24 Fair Empl.Prac.Cas. 1313,
24 Empl. Prac. Dec. P 31,320,
7 Fed. R. Evid. Serv. 56
Jerome W. HARPRING, Plaintiff-Appellant,
v.
CONTINENTAL OIL COMPANY, Defendant-Appellee.

No. 79-2934

Summary Calendar.

United States Court of Appeals,
Fifth Circuit.

Unit A

Oct. 16, 1980.

William M. Pace, Aberdeen, Miss., for plaintiff-appellant.

Robert D. Patterson, Jan P. Patterson, Aberdeen, Miss., for defendant-appellee.

Appeal from the United States District Court for the Northern District of Mississippi.

Before AINSWORTH, GARZA and SAM D. JOHNSON, Circuit Judges.

SAM D. JOHNSON, Circuit Judge:

1

Appellant Harpring, a man in his early fifties, appeals from the district court's judgment in favor of his former employer, appellee Continental Oil Company (Conoco), in a 29 U.S.C.A. § 623(a)(1) age discrimination suit. Harpring contends that the district court was clearly erroneous in finding that age was not the cause of his discharge. This Court affirms the district court.

2

Harpring's version of the facts paints a picture of an employee who, after his employer had given him a job to do, was then shackled by his employer from effectively carrying out his duties. Harpring was hired as a senior process engineer at a Conoco chemical plant in Aberdeen, Mississippi. The chief process engineer, Mr. Michels, allegedly assumed direct supervisory control over all junior engineers, a function that Harpring claimed he had been hired to do. Harpring also claimed that, after he had received a lowered performance rating that meant discharge in ninety days unless his performance improved, he had been given more assignments than he could complete within a given length of time.

3

The version of the facts set forth on behalf of Conoco by Michels, corroborated in part by other Conoco employees, was that Harpring's work was incomplete, incomprehensible, and generally of poor quality, and that he lacked necessary supervisory and organizational skills. The witnesses for Conoco testified that Harpring's age had nothing to do with Conoco's dissatisfaction and ultimate discharge of Harpring.

4

Harpring tried to show that though he was qualified for his job, and that his work had been satisfactory, he was a victim of a "youth trend" at the plant. One of the Conoco officials also told the plant manager that there were too many supervisory people at the Aberdeen plant.

5

Harpring also insisted that a second-level evaluation of employees disproportionately affected more employees in the protected age group and thus was the means by which Conoco effectuated its discriminatory practice. Conoco witnesses, on the other hand, denied that the second-level review was ever used at the Aberdeen plant because that plant did not have a statistically enough large group of employees to conform the second-level review evaluations to a bell-shaped curve on a graph. The Conoco witnesses did state that the second-level review appeared to adversely affect employees ages forty to sixty-five: the ratings of engineers only six months out of school were raised in the second-level evaluation to compensate for their inexperience so as to more equitably compare their skills with those of experienced engineers. The Conoco witnesses also stated that while age was never discussed in employee performance reviews, the dates of birth of the employees are on the evaluation forms.

###

| EXERCISES TO COMPLETE |
1. Reproduce the court opinion word for word. Begin at the words "Robert D. Patterson, Jan" and stop after "District of Mississippi.".
2. Using the court opinion, decide whether each statement agrees with it. Answer yes or no, and quote the words that decide it.
(a) Harpring was hired as a senior process engineer at a Conoco plant in Aberdeen, Mississippi.
(b) Conoco witnesses testified that the second-level review was regularly used at the Aberdeen plant.
(c) Employees' dates of birth appear on the evaluation forms.

| AVAILABLE DATA |
###

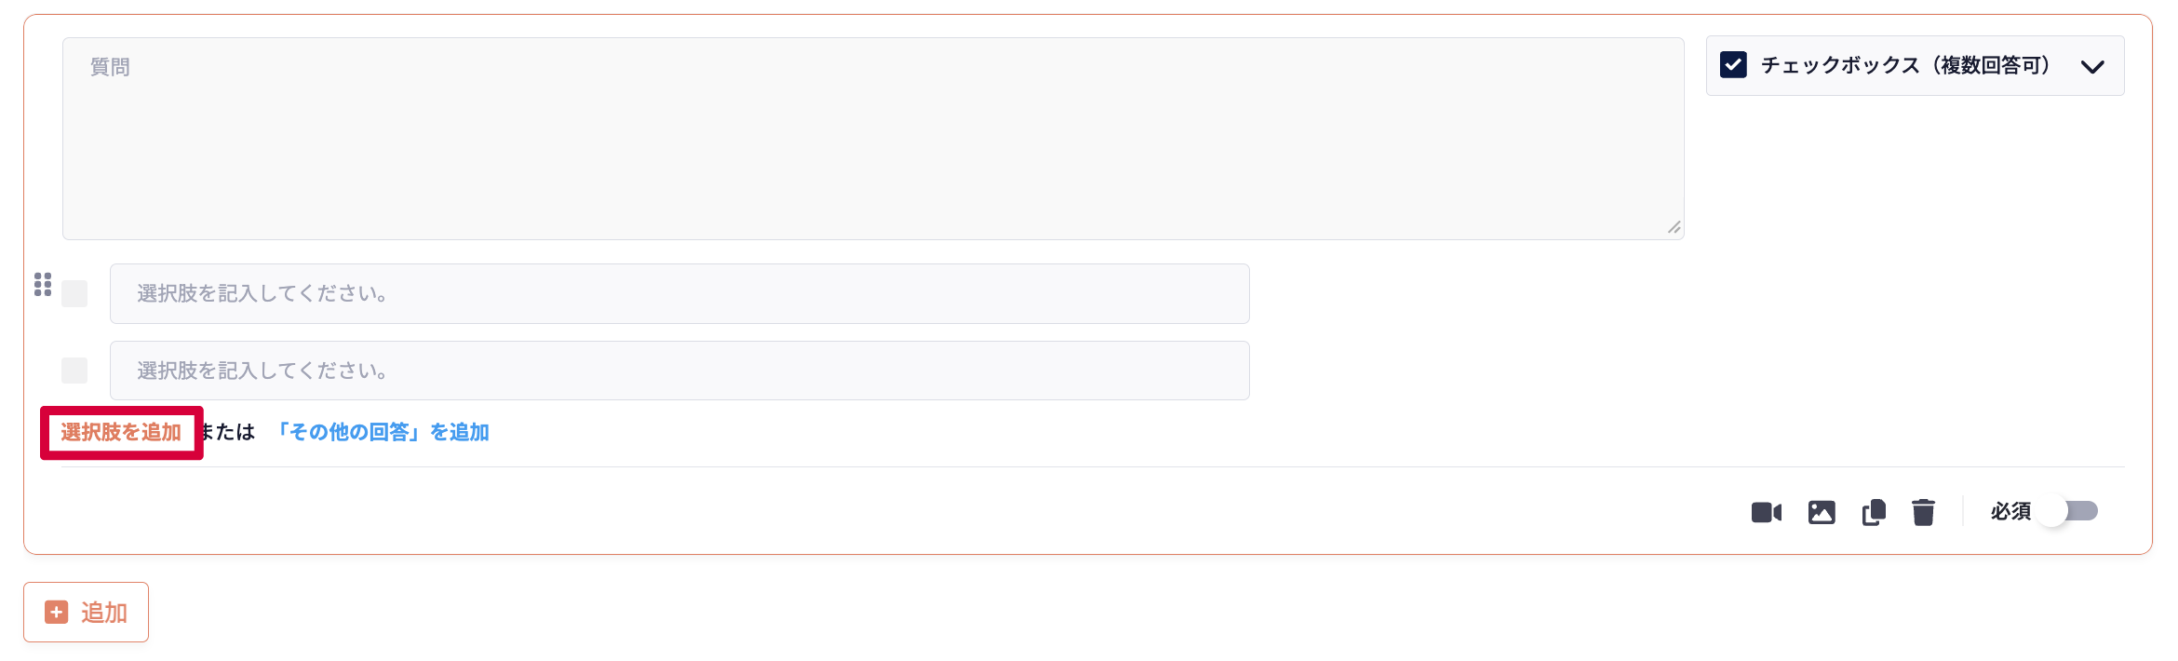Open the チェックボックス（複数回答可） dropdown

###

| SOLUTIONS TO EACH TASK |
1.
Robert D. Patterson, Jan P. Patterson, Aberdeen, Miss., for defendant-appellee.

Appeal from the United States District Court for the Northern District of Mississippi.

2.
(a) Yes: "Harpring was hired as a senior process engineer at a Conoco chemical plant in Aberdeen, Mississippi."
(b) No: "Conoco witnesses, on the other hand, denied that the second-level review was ever used at the Aberdeen plant"
(c) Yes: "the dates of birth of the employees are on the evaluation forms"